++++ Verilen metin
Cer Makinesi
  • Cer Makinesi

     

    Tarak makinesinden gelen bant düzgünsüzlüklerini gideren ve çekim sırasında oluşan uçuntuların temizlenmesini sağlayan makinedir. 

    CER MAKİNESİNİN GÖREVLERİ 

    1-Dublajlama (katlama) aracılığı ile (en az iki – en fazla sekiz) bantları çapraz olarak birleştirerek homojen bir bant elde etmek

    2-Tarak bantlarını farklı hızlarda dönen silindir çiftleri vasıtasıyla çekip inceltmek veya yoğunlaştırmak

    3-Lifin uçlarındaki çengelli yapıyı düzelterek (Birinci pasajda lifin arka ucu, ikinci pasajda lifin diğer arka ucu düzeltilir.) parelelleştirmek

    4-İstenilen numarada cer bantları elde etmek

    5-Elde edilen bandı koyler tertibatı ile kovalara helezonik şekilde istiflemek.

     

     

    cer106

     

     

    Genel olarak cer makinesi çalışma prensibi üç kısımda incelenir:

    Bant besleme-cağlık kısmı

    Her tarak makinesinden çıkan şeridin özellikleri kendine özgüdür. Bantlar cer makinesine, tarak makinesi kovalarına numaralar verilerek veya şeritler bağlanarak dolu vaziyete getirilir. Bu işlem neticesinde cağlık kısmına bağlanacak bantlar aynı tarak kovaları yan yana gelmeyecek şekilde dizilmiş olur. Bu işleme çaprazlama denir. Böylece hedeflenen homojen karışım oranlarına bir adım yaklaşılmış olunur. 

    Kovalardan alınan bantlar, bir masa üzerinden kaydırılarak veya dönen taşıyıcı metal silindir çifti arasından geçirilerek cer makinesi çekim kısmına aktarılır. Silindir çiftleri hem bandın belli bir düzen dâhilinde taşınması görevini yapar hem de bant koptuğunda swich görevi yaparak makinenin durmasını sağlar.

     

     

    cer3

     

     

    Genel olarak cer makinelerinde 6 ile 8 dublajlama yapılır. Birden fazla bant aynı anda cer çekim kısmına gönderilip çekime uğratılarak tek bant hâlinde getirilir.

     

     

    cer4

     

     

    Çekim kısmı

    Çekim tertibatları 3 veya 4 silindir çiftinden oluşur. Bu silindir çiftleri birbirinden ek.artman mesafesi kadar uzaklıktadır.

     

     

    cer6

     

     

    İki silindir arasındaki mesafeye ekartman mesafesi denir. Ekartman mesafesi ortalama lif uzunluğuna göre ayarlanır. Çekim; öndeki silindirin arkadaki silindirden daha hızlı dönmesi anlamına gelir ancak servo motor olan cer makinelerinde istisna olarak yoğunlaştırma işlemleri de yapılabilmektedir.Çekim işlemi yapılmasındaki hedefler; lifi çekerek inceltmek, lifi birbirine paralel hâle getirmek ve lifin doğal yapısından ileri gelen uçlarındaki kancaları açmaktır.
++++++++
++++ Kayıtlı veriler
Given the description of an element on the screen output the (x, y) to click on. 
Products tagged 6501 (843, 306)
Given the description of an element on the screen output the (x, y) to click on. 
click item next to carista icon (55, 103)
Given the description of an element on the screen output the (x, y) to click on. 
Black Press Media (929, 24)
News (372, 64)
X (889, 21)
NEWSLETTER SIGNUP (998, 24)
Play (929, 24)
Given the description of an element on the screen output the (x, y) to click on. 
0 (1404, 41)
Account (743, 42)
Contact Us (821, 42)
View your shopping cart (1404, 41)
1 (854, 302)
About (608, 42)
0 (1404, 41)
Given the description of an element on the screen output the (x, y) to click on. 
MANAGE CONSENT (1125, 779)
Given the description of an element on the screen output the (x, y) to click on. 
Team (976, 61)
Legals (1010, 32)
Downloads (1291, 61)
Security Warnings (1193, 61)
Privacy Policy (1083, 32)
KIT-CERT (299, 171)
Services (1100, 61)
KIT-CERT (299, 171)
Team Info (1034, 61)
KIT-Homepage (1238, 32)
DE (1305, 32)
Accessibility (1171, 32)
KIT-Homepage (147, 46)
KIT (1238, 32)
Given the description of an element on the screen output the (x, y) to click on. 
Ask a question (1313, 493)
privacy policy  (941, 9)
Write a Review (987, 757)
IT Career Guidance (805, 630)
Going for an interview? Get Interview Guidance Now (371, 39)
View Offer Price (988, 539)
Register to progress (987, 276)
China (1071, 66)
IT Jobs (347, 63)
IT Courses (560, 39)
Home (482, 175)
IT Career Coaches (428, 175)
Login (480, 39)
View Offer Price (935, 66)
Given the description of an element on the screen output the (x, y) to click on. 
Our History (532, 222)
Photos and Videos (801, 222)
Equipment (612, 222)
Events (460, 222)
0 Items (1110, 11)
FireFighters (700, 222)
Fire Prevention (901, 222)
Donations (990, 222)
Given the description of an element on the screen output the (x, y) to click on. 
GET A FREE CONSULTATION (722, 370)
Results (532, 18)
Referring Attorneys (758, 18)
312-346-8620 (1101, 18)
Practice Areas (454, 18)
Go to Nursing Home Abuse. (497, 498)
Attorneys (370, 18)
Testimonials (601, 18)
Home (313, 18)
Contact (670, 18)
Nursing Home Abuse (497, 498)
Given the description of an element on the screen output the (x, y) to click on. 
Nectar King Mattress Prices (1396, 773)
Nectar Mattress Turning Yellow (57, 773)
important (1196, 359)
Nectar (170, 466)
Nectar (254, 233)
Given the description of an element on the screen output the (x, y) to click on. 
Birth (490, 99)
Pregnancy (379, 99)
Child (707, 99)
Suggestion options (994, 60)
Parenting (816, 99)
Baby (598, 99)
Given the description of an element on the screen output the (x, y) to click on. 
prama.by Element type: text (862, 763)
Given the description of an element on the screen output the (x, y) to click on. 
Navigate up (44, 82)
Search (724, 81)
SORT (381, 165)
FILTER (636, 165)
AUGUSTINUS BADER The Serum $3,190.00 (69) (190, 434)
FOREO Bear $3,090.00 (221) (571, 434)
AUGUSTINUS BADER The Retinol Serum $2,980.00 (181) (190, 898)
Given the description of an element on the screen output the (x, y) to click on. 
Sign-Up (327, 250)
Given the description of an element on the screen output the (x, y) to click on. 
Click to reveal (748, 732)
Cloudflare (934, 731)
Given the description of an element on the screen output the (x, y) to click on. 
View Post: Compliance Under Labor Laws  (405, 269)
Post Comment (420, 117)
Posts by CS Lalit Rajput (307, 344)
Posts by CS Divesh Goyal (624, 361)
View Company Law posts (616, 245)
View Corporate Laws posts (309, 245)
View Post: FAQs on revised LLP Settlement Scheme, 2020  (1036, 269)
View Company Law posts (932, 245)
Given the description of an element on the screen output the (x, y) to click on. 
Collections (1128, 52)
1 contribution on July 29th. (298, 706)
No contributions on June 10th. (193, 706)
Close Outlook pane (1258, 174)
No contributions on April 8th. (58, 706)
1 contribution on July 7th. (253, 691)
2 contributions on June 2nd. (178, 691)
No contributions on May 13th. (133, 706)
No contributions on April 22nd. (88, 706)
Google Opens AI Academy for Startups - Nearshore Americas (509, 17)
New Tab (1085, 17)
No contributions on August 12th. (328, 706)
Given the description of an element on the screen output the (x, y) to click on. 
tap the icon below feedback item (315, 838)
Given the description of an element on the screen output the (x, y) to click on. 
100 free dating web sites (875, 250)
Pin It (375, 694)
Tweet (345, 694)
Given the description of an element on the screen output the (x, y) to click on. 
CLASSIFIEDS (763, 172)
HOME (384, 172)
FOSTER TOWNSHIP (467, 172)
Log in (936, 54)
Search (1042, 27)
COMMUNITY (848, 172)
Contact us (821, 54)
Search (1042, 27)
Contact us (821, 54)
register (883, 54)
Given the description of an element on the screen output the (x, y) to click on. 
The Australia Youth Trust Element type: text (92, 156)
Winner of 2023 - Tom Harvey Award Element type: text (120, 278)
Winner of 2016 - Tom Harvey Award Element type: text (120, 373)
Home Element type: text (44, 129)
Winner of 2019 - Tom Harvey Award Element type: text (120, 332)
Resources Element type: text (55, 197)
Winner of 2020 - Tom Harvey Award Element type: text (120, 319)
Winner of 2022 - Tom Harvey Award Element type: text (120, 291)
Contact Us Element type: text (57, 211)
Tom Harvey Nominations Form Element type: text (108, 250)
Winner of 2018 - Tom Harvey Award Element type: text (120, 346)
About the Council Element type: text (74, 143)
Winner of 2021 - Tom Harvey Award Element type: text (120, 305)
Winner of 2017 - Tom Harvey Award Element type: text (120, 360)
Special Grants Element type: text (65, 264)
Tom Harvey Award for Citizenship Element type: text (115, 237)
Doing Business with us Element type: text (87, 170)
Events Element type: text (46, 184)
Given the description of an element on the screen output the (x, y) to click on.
++++++++
Lütfen cer makinesi metninde "Tarak makinesinden gelen" ifadesinin geçtiği sözlerle açılıp "helezonik şekilde istiflemek." ile kapanan kısmı hiç değiştirmeden aktarın.

Alıştırmanın yanıtı →
Tarak makinesinden gelen bant düzgünsüzlüklerini gideren ve çekim sırasında oluşan uçuntuların temizlenmesini sağlayan makinedir. 

    CER MAKİNESİNİN GÖREVLERİ 

    1-Dublajlama (katlama) aracılığı ile (en az iki – en fazla sekiz) bantları çapraz olarak birleştirerek homojen bir bant elde etmek

    2-Tarak bantlarını farklı hızlarda dönen silindir çiftleri vasıtasıyla çekip inceltmek veya yoğunlaştırmak

    3-Lifin uçlarındaki çengelli yapıyı düzelterek (Birinci pasajda lifin arka ucu, ikinci pasajda lifin diğer arka ucu düzeltilir.) parelelleştirmek

    4-İstenilen numarada cer bantları elde etmek

    5-Elde edilen bandı koyler tertibatı ile kovalara helezonik şekilde istiflemek.